___ STORED ROWS

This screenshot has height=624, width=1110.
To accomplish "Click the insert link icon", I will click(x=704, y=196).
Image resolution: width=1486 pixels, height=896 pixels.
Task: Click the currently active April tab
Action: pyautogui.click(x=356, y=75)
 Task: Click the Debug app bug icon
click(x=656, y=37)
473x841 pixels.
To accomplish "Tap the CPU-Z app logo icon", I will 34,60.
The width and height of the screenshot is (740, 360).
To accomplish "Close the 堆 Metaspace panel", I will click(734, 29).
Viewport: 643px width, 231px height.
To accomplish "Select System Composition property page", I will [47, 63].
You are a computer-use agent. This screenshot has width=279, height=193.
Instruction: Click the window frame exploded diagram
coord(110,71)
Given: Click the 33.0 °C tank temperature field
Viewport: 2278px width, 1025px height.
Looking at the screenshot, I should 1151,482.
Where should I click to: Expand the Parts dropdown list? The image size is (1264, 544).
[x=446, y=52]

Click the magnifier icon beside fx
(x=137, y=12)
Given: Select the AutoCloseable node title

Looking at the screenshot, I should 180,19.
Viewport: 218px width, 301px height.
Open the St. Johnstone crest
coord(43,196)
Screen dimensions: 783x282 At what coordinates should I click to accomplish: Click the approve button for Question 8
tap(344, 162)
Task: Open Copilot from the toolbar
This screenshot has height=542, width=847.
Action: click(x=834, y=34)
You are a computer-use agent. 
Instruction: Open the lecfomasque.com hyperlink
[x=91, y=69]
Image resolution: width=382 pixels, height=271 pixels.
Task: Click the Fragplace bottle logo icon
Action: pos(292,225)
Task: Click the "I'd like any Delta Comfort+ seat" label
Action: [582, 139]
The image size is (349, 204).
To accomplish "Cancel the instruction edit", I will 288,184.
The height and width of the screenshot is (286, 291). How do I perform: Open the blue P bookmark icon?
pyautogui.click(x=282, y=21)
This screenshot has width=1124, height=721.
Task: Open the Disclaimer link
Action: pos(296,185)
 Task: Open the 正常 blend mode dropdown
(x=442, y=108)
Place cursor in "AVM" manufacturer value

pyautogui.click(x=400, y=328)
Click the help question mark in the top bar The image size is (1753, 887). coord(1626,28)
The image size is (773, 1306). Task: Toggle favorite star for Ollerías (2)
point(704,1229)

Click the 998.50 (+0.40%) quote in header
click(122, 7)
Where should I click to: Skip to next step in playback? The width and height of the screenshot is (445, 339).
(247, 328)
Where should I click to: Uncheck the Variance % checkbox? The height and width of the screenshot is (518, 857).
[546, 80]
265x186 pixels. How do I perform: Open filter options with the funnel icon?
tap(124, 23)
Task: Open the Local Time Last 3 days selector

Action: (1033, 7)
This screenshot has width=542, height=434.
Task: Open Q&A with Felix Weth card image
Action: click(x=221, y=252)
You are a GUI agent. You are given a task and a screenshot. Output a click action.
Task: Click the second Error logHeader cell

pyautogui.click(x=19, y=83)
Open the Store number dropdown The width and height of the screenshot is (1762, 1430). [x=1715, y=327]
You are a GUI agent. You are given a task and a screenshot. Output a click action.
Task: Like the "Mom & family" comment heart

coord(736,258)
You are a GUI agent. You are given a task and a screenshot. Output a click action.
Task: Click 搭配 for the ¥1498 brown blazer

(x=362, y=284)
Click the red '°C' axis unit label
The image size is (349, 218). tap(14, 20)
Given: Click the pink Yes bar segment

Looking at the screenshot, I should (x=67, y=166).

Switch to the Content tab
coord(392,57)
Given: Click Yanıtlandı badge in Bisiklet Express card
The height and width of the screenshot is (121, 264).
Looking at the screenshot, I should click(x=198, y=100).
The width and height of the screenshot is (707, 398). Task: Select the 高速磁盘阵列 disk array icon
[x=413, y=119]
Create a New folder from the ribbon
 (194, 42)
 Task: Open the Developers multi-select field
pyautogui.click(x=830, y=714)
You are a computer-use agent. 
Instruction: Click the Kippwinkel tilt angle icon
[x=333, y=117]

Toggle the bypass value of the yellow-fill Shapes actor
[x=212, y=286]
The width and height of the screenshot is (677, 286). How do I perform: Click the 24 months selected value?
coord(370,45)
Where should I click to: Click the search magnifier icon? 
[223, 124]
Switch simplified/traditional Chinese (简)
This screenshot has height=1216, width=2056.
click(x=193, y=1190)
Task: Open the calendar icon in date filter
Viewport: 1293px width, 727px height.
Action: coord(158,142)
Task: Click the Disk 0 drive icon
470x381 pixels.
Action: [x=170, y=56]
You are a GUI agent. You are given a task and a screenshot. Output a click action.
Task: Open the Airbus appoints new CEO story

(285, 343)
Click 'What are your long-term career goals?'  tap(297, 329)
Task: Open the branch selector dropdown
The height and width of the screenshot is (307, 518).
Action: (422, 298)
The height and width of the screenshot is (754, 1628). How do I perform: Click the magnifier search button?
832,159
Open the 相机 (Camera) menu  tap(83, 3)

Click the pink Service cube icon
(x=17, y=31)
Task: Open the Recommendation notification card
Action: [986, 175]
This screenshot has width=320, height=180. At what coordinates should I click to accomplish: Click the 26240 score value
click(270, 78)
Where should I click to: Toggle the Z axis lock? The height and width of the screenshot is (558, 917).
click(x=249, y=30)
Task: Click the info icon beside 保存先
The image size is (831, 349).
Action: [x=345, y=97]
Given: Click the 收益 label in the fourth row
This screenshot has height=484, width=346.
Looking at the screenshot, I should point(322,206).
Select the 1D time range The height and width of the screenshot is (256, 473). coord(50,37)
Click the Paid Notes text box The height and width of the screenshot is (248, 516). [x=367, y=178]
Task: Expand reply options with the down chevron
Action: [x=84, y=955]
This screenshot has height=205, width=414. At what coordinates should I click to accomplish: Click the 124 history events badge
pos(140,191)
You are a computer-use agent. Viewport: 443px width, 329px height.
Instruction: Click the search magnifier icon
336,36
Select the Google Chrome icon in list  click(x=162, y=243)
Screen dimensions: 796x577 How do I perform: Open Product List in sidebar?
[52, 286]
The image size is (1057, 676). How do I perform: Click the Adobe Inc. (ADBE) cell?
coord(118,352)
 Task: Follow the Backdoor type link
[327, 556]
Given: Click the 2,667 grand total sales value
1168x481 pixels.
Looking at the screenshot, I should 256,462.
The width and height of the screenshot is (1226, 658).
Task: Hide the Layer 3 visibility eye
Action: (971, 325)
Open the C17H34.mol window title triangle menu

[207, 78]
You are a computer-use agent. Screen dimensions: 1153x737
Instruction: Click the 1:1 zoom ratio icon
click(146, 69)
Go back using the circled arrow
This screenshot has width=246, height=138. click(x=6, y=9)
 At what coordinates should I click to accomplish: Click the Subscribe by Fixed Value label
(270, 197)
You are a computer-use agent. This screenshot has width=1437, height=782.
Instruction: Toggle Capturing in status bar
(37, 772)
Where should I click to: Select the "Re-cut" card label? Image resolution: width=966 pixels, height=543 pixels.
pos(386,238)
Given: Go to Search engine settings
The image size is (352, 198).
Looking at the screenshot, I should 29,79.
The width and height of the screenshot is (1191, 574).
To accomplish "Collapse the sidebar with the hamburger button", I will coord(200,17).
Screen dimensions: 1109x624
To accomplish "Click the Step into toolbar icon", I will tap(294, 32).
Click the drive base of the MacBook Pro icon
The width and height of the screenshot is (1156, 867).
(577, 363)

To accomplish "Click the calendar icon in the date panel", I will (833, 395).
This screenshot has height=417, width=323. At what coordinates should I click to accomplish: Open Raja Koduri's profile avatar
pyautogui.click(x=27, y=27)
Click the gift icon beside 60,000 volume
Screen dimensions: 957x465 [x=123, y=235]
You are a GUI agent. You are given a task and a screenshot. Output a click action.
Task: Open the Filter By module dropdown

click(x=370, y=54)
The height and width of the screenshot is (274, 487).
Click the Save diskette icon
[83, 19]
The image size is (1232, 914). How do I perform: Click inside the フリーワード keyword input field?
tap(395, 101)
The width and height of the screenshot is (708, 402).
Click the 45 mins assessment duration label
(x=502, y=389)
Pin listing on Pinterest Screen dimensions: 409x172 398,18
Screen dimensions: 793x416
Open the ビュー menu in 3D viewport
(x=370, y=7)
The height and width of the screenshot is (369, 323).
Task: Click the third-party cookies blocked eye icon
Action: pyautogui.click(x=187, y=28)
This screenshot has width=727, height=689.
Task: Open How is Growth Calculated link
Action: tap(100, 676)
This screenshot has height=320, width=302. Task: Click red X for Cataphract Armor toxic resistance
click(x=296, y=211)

______

▸ EXERCISE BRIEF
Copy out the rows from the line with "Select the Google" through the line with "This screenshot has width=246, height=138.", word for word, keeping both of those lines.

▸ TASK ANSWER
Select the Google Chrome icon in list  click(x=162, y=243)
Screen dimensions: 796x577 How do I perform: Open Product List in sidebar?
[52, 286]
The image size is (1057, 676). How do I perform: Click the Adobe Inc. (ADBE) cell?
coord(118,352)
 Task: Follow the Backdoor type link
[327, 556]
Given: Click the 2,667 grand total sales value
1168x481 pixels.
Looking at the screenshot, I should 256,462.
The width and height of the screenshot is (1226, 658).
Task: Hide the Layer 3 visibility eye
Action: (971, 325)
Open the C17H34.mol window title triangle menu

[207, 78]
You are a computer-use agent. Screen dimensions: 1153x737
Instruction: Click the 1:1 zoom ratio icon
click(146, 69)
Go back using the circled arrow
This screenshot has width=246, height=138. click(x=6, y=9)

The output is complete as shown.